On July 21, 2020, the National Labor Relations Board (NLRB) issued a decision in General Motors LLC, 369 NLRB No. 127 (2020) which fundamentally changed the standard for, “determining whether employees have been lawfully disciplined or discharged after making abusive or offensive statements — including profane, racist, and sexually unacceptable remarks — in the course of activity otherwise protected under the National Labor Relations Act” (Act).
Prior to its decision in General Motors, the NLRB had established three different setting-specific tests for determining whether otherwise abusive or offensive comments were protected by the Act and therefore could not be addressed through discipline or discharge.
In its press release on the decision, the NLRB stated, “while these tests were based on the view that employees should be permitted some leeway for impulsive behavior when engaging in activities protected under the Act, they often resulted in reinstatement of employees discharged for deeply offensive conduct. These decisions were out of step with most workplace norms and were difficult to reconcile with antidiscrimination law.” In commenting on the decision, Chairman John F. Ring stated, “this is a long-overdue change in the NLRB’s approach to profanity-laced tirades and other abusive conduct in the workplace. For too long, the Board has protected employees who engage in obscene, racist, and sexually harassing speech not tolerated in almost any workplace today.
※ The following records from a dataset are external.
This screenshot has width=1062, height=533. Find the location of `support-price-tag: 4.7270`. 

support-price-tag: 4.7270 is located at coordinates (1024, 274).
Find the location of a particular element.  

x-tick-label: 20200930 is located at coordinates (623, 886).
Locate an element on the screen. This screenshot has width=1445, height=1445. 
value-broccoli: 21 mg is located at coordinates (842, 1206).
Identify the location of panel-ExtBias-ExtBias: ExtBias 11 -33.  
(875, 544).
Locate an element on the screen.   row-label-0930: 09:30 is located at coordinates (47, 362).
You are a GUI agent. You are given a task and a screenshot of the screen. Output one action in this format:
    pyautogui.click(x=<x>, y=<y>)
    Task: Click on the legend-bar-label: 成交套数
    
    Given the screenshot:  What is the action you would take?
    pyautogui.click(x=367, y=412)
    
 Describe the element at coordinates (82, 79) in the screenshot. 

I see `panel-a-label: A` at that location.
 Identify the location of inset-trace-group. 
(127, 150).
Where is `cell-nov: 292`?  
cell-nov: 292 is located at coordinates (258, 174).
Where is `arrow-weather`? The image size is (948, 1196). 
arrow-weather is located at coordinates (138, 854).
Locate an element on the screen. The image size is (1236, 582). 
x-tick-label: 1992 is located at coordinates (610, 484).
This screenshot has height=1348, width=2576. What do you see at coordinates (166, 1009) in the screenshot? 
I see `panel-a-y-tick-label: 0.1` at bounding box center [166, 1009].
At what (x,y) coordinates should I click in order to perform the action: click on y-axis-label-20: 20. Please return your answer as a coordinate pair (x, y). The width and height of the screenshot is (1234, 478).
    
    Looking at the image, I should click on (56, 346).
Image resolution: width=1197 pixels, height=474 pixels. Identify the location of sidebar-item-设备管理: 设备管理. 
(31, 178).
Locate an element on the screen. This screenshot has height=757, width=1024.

Our decision in General Motors ends this unwarranted protection, eliminates the conflict between the NLRA and antidiscrimination laws, and acknowledges that the expectations for employee conduct in the workplace have changed.”
Instead of three different tests, the NLRB held that speech of this nature will be analyzed under the existing Wright Line standard which provides for a burden-shifting analysis. The NLRB held, “… going forward, these cases shall be analyzed under the Board’s familiar Wright Line standard. In our view, abusive conduct that occurs in the context of Section 7 activity is not analytically inseparable from the Section 7 activity itself. If the General Counsel alleges discipline was motivated by Section 7 activity and the employer contends it was motivated by abusive con¬duct, causation is at issue. As in any Wright Line case, the General Counsel must make an initial showing that (1) the employee engaged in Section 7 activity, (2) the employer knew of that activity, and (3) the employer had animus against the Section 7 activity, which must be proven with evidence sufficient to establish a causal relationship be¬tween the discipline and the Section 7 activity. If the General Counsel has made his initial case, the burden of persuasion shifts to the employer to prove it would have taken the same action even in the absence of the Section 7 activity.” If, however, the evidence as a whole establishes that the employer’s stated reasons are pretextual, there is no need to perform the second part of the analysis.
This significant change in the law will provide welcome relief to employers in their efforts to ensure that their workplace is free from “profane, racist, and sexually unacceptable remarks.”